Based on baseline symptoms, patients were divided into COUB and non-COUB groups. Specifically, in case of  coexisting storage and emptying symptoms in the same patient, she was diagnosed as COUB, otherwise as non-COUB. According to urodynamic findings, the population was divided into DOU and non-DOU. Specifically, in case of coexisting detrusor overactivity and detrusor underactivity in same patient, she was diagnosed as DOU, otherwise as non-DOU.

For urodynamic table 3, It would help to state the criteria for each measure in both diagnosis, what were cut-off values (please state in methods, results or table legend) for diagnosis of detrusor overactivity and underactivity. How were measures of opening and closing det pr, for example, used as diagnostic criteria?  This would help to understand the results, analysis and discussion.

Edited in methods as following

-the urodynamic observation of involuntary detrusor contractions during the filling phase (spontaneous or provoked) was defined as detrusor overactivity

-Urinary leakage during the Valsalva maneuver in the absence of a detrusor contraction was considered as urodynamic stress urinary incontinence (USUI)

-any leakage associated with detrusor overactivity (DO) was recorded as urge urinary incontinence. 
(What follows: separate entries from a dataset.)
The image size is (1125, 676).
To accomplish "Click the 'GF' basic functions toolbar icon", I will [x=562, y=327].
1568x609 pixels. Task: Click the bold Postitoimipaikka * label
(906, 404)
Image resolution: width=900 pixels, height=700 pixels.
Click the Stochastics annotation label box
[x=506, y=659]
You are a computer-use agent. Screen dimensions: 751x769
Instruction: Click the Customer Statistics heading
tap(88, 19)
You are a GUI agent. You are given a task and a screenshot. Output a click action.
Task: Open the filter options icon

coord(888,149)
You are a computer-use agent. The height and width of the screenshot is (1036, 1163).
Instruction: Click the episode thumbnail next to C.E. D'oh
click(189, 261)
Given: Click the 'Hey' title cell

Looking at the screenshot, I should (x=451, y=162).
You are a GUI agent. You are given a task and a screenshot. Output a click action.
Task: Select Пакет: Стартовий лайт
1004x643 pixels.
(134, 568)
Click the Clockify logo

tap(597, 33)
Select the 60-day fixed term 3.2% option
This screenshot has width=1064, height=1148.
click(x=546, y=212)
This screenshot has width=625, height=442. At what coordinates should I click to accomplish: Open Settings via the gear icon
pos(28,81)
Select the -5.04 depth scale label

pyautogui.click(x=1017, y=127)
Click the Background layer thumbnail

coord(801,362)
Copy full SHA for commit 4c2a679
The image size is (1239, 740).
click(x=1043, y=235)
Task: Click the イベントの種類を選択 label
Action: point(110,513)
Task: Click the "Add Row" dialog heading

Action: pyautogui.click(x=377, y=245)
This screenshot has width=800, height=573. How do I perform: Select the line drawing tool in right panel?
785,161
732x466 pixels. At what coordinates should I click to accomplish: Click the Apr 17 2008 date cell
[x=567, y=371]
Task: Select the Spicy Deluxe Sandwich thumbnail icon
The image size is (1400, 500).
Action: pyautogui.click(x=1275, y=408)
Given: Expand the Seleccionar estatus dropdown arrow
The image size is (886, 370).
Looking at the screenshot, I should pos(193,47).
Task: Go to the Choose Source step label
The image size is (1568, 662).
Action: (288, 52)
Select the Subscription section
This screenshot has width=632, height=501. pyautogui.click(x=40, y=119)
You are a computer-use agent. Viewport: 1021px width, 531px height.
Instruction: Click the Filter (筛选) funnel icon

-Positive PVR (PPVR) volume was defined as a post-micturition residual >100 ml.

-Detrusor underactivity was evaluated through the Bladder Contractility Index (BCI) (pDet@Qmax + Qmax × 5) proposed by Abrams [14] A BCI < 100 was considered indicative of DU. 

DISCUSSION

Thank you for this most interesting discussion that provides greater insight into DOU.

Change   However, this resulted comparable to those previously reported in other populations; to this result is comparable to.

Thank you

Reviewer 2 Report

The authors evaluate the prevalence, association, clinical features, and urodynamic findings of patients with COUB and/or DOU in a cohort of patients with pelvic floor disorders.

The study obtained IRB approval. They must be explaining this acronym.

The study is well designed and the cohort of patients it evaluates is very large, so the data shown are useful for the development of knowledge about COUB and DOU. 

In Table 2 they do not use continuous data, as indicated in the header, so they can remove this explanation in that part of the table.

In Table 3 the first line is in bold, why is that?

In Table 4 there are bold data. They don't say why, they should explain it.

The lines of the tables have different thicknesses. Is there a reason for that?

In the discussion they restate the objectives of the research work, when what they should do is discuss them, as they had already been previously stated.

The authors should revise the last paragraph of the conclusions, as it is not appropriate.

Author Response

REVIEWER 2

The authors evaluate the prevalence, association, clinical features, and urodynamic findings of patients with COUB and/or DOU in a cohort of patients with pelvic floor disorders.

The study obtained IRB approval. They must be explaining this acronym.

Edited as Ethics Committee for clarity

The study is well designed and the cohort of patients it evaluates is very large, so the data shown are useful for the development of knowledge about COUB and DOU. 

Thank you

In Table 2 they do not use continuous data, as indicated in the header, so they can remove this explanation in that part of the table.

Thank you for the suggestion, edited

In Table 3 the first line is in bold, why is that?

That was a typo, edited

In Table 4 there are bold data. They don't say why, they should explain it.

Thank you for the suggestion. Added “In bold statistically significant associations.” for Tables 4,5,6

The lines of the tables have different thicknesses. Is there a reason for that?

There is no specific reason, however we can’t see these different thickness, maybe it is due to system paper formatting. 

In the discussion they restate the objectives of the research work, when what they should do is discuss them, as they had already been previously stated.

Edited as required

The authors should revise the last paragraph of the conclusions, as it is not appropriate.